Samsung announced plans to acquire cloud services provider Joyent in a move that sets the equipment maker up to be a player in the cloud space
Samsung will become the largest user of Joyent’s cloud services. Soon, Samsung will be able to provide similar services as Apple’s iCloud. The key is what Samsung and Joyent can do to provide unique cloud services that will leverage Samsung’s device and “internet of things” offerings.
Samsung was facing a huge problem, particularly in mobile. While it has produced great smartphones and tablets – as well as laptops and hundreds of other high-tech products – the company did not have any cloud offering it could provide to its clients much like what Apple has in their iCloud offering. And, it’s not that Samsung needed just a cloud offering as in the concept of a place to store things, it also needed a cloud infrastructure framework in which to build a set of services that would help consumers as well as enterprises.
Samsung recently announced plans to acquire Joyent, a company that meets all of Samsung’s needs for a cloud resource. This is one of those cases in which an acquisition announcement is really the start of something rather than the end of something.
Joyent has not only a public and private traditional cloud offering, but it also has a cloud infrastructure in which Samsung will be able to build a family of cloud services that include mobile, IoT, and cloud-based software and services.
Joyent has three main products:
1. Triton, which provides a “container-as-a-service” platform for enabling secure areas for enterprises to keep confidential information.
2. Manta, which provides “object storage technologies” from which users can create a number of different secure storage solutions.
3. Node.js provides assistance in compiling and running Java Script programs.
Thus, Joyent provides both standard cloud as well as programmatic cloud solutions that give customers the ability to construct cloud services based on their own requirements. Clearly, Samsung will quickly become Joyent’s largest customer as it moves its current cloud requirements from Amazon Web Services.
One thing that will be of interest is how other cloud storage and services will be affected by this move by Samsung. I don’t expect this transaction will affect AWS or cloud storage services such as Dropbox. However, we do now have a major cloud storage and services entity owned and operated by the two largest mobile device vendors – Apple and Samsung. This enables Apple with iCloud and Samsung with Joyent to begin to offer services that work only with their devices or at least provide enhanced services that leverage their device businesses.
For example, iCloud now offers sync with the users Contacts (can be in Outlook), Calendar, iCloud Drive, Photos, Mail (can be Outlook) as well as Apple’s own versions of word processing (Pages), spreadsheets (Numbers) and presentations (Keynote). Apple could also offer other services to enhance its brand.
The real key to Samsung’s acquiring Joyent is what it does to help Samsung Galaxy, Gear and IoT devices users do with something unique via the Joyent service, for example making it insanely easy to store all your important data and to provide unique services just available from their cloud service, such as a good streaming-music service.

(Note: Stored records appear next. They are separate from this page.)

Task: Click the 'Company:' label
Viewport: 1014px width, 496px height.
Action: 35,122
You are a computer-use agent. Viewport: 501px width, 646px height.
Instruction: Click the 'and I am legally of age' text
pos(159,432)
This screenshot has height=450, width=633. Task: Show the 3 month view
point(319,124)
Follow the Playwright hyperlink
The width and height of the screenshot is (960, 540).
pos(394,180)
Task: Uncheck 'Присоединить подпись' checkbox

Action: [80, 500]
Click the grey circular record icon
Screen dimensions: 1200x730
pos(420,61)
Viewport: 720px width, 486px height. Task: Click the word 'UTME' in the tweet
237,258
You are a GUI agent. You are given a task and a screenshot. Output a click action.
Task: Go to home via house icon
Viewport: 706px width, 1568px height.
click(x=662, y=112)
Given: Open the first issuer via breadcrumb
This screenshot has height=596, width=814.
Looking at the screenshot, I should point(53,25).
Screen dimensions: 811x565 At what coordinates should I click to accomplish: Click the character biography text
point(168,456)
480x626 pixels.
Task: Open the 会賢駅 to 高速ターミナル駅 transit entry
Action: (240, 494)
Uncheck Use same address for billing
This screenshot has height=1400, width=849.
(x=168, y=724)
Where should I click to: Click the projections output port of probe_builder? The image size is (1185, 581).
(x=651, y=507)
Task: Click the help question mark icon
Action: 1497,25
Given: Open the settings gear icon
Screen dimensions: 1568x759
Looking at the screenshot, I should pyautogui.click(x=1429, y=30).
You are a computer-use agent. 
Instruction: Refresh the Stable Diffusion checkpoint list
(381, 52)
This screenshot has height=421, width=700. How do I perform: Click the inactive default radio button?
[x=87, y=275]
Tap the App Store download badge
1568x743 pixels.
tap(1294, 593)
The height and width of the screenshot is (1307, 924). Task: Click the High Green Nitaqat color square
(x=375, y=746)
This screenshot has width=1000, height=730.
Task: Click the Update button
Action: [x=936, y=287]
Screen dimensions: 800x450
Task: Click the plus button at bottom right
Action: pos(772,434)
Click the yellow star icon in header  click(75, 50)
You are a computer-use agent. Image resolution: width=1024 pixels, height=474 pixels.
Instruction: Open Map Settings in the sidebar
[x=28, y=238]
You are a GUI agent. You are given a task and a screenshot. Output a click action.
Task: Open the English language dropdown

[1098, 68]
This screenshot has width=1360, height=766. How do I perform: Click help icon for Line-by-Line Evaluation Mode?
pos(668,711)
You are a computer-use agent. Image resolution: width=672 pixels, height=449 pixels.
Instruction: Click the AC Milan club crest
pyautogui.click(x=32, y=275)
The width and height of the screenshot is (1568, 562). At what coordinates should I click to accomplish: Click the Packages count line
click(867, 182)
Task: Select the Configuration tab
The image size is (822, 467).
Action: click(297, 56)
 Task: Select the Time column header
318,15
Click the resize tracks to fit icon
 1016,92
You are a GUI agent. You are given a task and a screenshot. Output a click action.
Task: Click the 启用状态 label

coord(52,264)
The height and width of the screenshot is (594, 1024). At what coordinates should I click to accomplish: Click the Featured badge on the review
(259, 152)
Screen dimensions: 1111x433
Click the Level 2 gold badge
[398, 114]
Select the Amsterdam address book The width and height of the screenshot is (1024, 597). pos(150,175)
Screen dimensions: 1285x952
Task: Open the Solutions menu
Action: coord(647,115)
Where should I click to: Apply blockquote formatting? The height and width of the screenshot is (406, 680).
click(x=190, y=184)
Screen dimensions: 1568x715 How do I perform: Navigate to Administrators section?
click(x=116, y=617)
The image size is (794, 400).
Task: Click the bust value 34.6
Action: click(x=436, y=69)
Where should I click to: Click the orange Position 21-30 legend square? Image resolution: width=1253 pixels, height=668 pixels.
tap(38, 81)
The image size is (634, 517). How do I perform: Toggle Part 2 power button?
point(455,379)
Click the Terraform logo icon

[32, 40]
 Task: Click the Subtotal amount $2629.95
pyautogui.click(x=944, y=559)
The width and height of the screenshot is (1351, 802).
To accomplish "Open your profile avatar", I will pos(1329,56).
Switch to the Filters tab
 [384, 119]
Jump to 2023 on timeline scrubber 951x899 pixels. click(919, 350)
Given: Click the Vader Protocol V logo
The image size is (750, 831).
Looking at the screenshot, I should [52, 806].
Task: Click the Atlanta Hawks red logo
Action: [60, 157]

So, congrats to Samsung. Smart move. The key is what the company can do with the asset, and not just making it another cloud storage service.
J. Gerry Purdy, Ph.D., is the principal analyst with Mobilocity LLC and a research affiliate with Frost & Sullivan. He is a nationally recognized industry authority who focuses on monitoring and analyzing emerging trends, technologies and market behavior in mobile computing and wireless data communications devices, software and services. Purdy is an “edge of network” analyst looking at devices, applications and services as well as wireless connectivity to those devices. He provides critical insights regarding mobile and wireless devices, wireless data communications and connection to the infrastructure that powers the data in wireless handheld devices. Purdy continues to be affiliated with the venture capital industry as well. He spent five years as a venture adviser for Diamondhead Ventures in Menlo Park, California, where he identified, attracted and recommended investments in emerging companies in the mobile and wireless industry. Purdy had a prior affiliation with East Peak Advisors and, subsequently, following its acquisition, with FBR Capital Markets. Purdy advises young companies that are preparing to raise venture capital, and has been a member of the program advisory board of the Consumer Electronics Association that produces CES, one of the largest trade shows in the world. He is a frequent moderator at CTIA conferences and GSM Mobile World Congress. Prior to funding Mobilocity, Purdy was chief mobility analyst with Compass Intelligence. Prior to that, he owned MobileTrax LLC and enjoyed successful stints at Frost & Sullivan and Dataquest (a division of Gartner) among other companies.